Quasi-categorical variables - any ideas?



Let's say I'm trying to predict a person's electricity consumption, using the time of day as a predictor (hours 00-23), and further assume I have a hefty but finite amount of historical measurements.

Now, I'm trying to set up a linear model akin to

$power.used = \alpha* hr.of.day + \beta * temperature$

Problem: using the $hr.of.day$ as a numerical value is a very bad idea for many reasons, the fact that 23 and 0 are actually quite close values is one problem that can be solved with a simple transformation [1]. The fact that electrical consumption is often bi-modal is another problem which isn't solved by a simple transformation.

A possible solution that works rather well is to treat the time of day as a categorical variable. That does the trick, but it suffers from a significant drawback in that there's no information sharing between neighbouring hours.

So what I'm asking is this: does anyone know of a "soft" version of categorical values? I'm suggesting something quite loosely defined: Ideally I would have some parameter alpha that reduces the regression to numerical regression where $\alpha = 1$ and reduces to categorical regression where $\alpha = 0$, and behaves "in between" if it's some other number.

Right now the only answer I can think of is to alter the weights in the regression in such a way that they tend towards zero the further away the quasi-categorical value is from the desired value. Surely there are other approaches?

[1] introduce the hour variable as two new variables: $cos(time.of.day/24)$ and $sin(time.of.day/24)$

Uri Merhav

Posted 2015-01-28T13:42:15.430

Reputation: 206

Did you consider using a non-linear regression method? Or do you need the coefficients for interpretation? – Alexander Bauer – 2016-05-28T10:01:19.290

Use both variables and let the model figure out the coefficients? – Emre – 2015-01-29T03:57:08.760



I would suggest you to use the idea of so-called 'fuzzy clustering', where you put each of your hours of the day value into several clusters at the same time. Details in paper: http://home.deib.polimi.it/matteucc/Clustering/tutorial_html/cmeans.html

The idea is trivial:

You decide how many clusters you want to have. For example, 4 (so you divide your day hours into 4 cathegories). Instead of computing just 1 number (which defines cluster membership) for each of your day hours you compute 4 numbers which represent the degree of membership to each of 4 clusters. So for example if you 4 clusters will contain periods 12 AM-6 AM, 6 AM- 12 PM, 12 PM - 6 PM and 6 PM - 12 AM then you would replace for example 4 AM hour in original data with vector of 4 numbers, first one is the biggest, second is smaller, third one is the smallest one etc.

Then you could use these 4 numbers in your model to fit a regression line.

Of course, if you want you could use 24 clusters and in such case each your day of hour would have a high 'relation' with nearby hours and almost 0 with the distant hours.

Maksim Khaitovich

Posted 2015-01-28T13:42:15.430

Reputation: 383

Interesting. On a somewhat different problem I ended up using an expectation maximization approach, where where you ascribe a "probability of belonging to a cluster" rather than strict for every sample, and a "probability of electrical output given that you belong to said cluster", and maximize over probabilities.
*****
Continue the forum thread about quasi-categorical variables for hour-of-day regression, starting after its final sentence.

ENTRIES PROVIDED>
*****
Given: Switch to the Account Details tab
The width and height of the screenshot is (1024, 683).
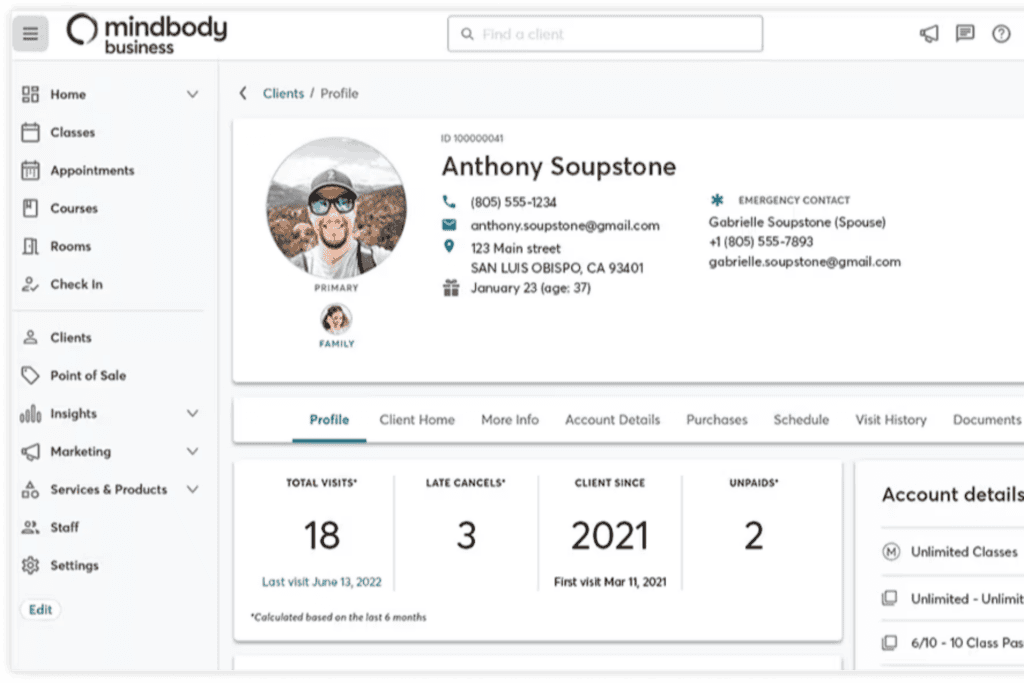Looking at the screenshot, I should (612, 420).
*****
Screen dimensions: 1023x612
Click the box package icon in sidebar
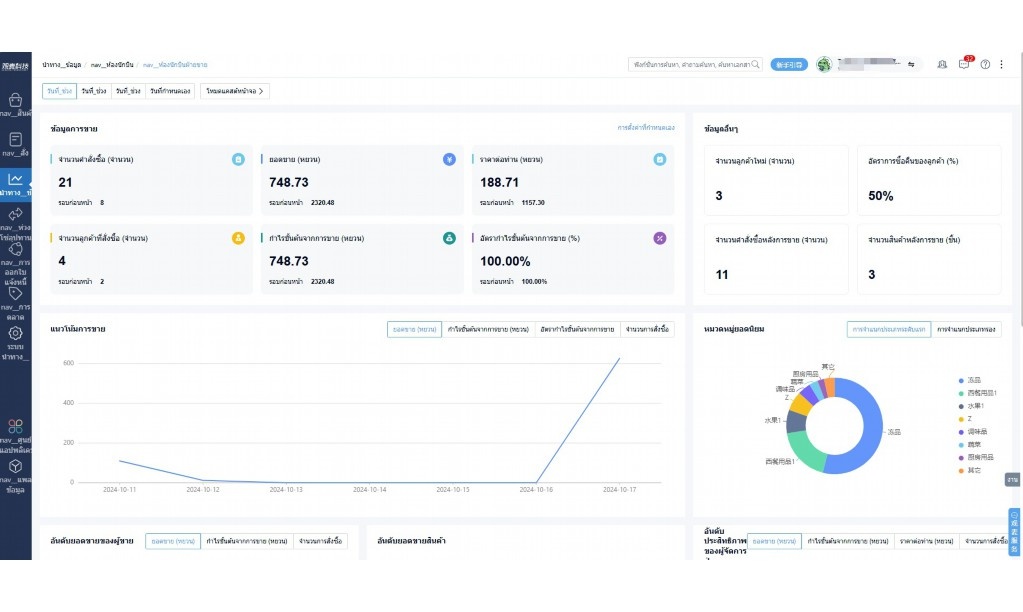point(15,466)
*****
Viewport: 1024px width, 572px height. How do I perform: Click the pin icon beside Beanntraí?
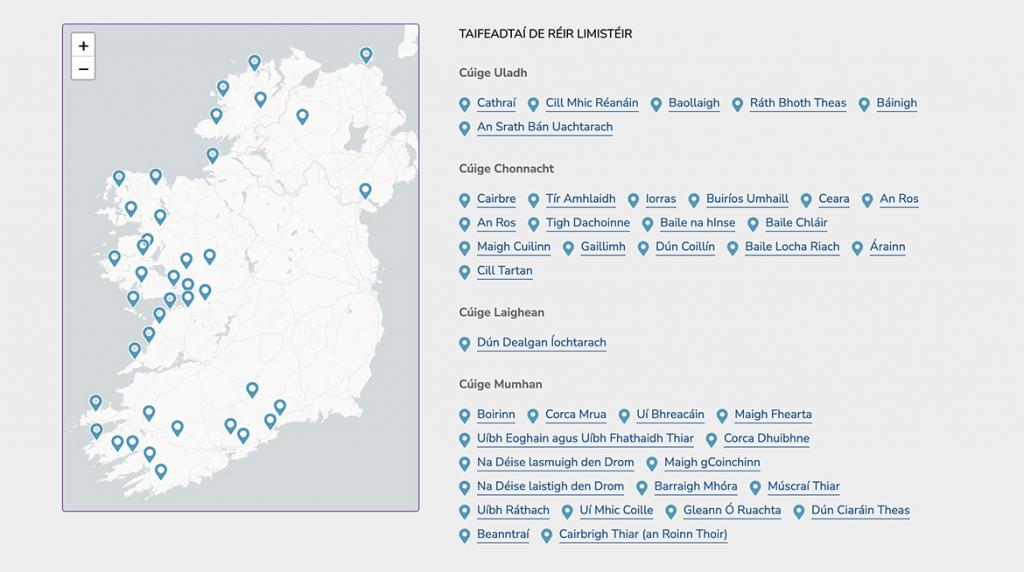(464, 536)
*****
WRITTEN REPLY>
Thanks for the link (I'd upvote if I had the reputation for it), I'll look into it... – Uri Merhav – 2015-01-29T09:41:02.003

Probability also makes sense, though I find it an overkill for simple tasks. When I face same tasks which involve regression and hour of day do matter I usually rely on simple 'hours to midnight' transformation - in majority of problems out there it works best of all. I just calculate the amount of hours between current day hour and the midnight (if hour>12 return 24 - hour, else return hour). More complicated transformations usually cause my models to overfit. – Maksim Khaitovich – 2015-01-29T16:09:23.243


A few things,

1) Have you determined whether the relationship between hr_of_day and power_used is statistically significant?

I recommend doing a kendall's tau correlation if you haven't already. I like kendall's tau because it handles non-linear relationships and can be considered as the probability that the probability that the two are related.

2) Also, I would check whether temperature and hour are related. If there is multicollinearity you might need to reexamine the factors applied.

3) If you know that the independent fits a bimodal distribution then run some P-P plots on known bimodal distributions (such as 'beta distributions'). It would also be interesting to extract the potential gaussian distributions underlying the population - running two OLS models sequentially.

In the end, you may be better off working from time-series analysis where the function is expressed in terms of hour. But I wouldn't go adding your own factors most regression analyses will "tell" you that something is missing. The way to tell is if the model coefficients are not statistically significant or the amount of explained variance is small. But I reiterate that coercing the hour to a cosine or sine function implies a relationship between the dependent and independent variable that may not be real.

It seems like you might want to go back and do some (more) due diligence before throwing it into an ML model.

Dan Temkin

Posted 2015-01-28T13:42:15.430

Reputation: 181


The most logical way to transform hour is into two variables that swing back and forth out of sink. Imagine the position of the end of the hour hand of a 24-hour clock. The x position swings back and forth out of sink with the y position. For a 24-hour clock you can accomplish this with $x=sin(2pi*hour/24)$, $y=cos(2pi*hour/24)$.

You need both variables or the proper movement through time is lost. This is due to the fact that the derivative of either sin or cos changes in time where as the (x,y) position varies smoothly as it travels around the unit circle.

Finally, consider whether it is worthwhile to add a third feature to trace linear time, which can be constructed my hours (or minutes or seconds) from the start of the first record or a Unix time stamp or something similar. These three features then provide proxies for both the cyclic and linear progression of time e.g. you can pull out cyclic phenomenon like sleep cycles in people's movement and also linear growth like population vs. time.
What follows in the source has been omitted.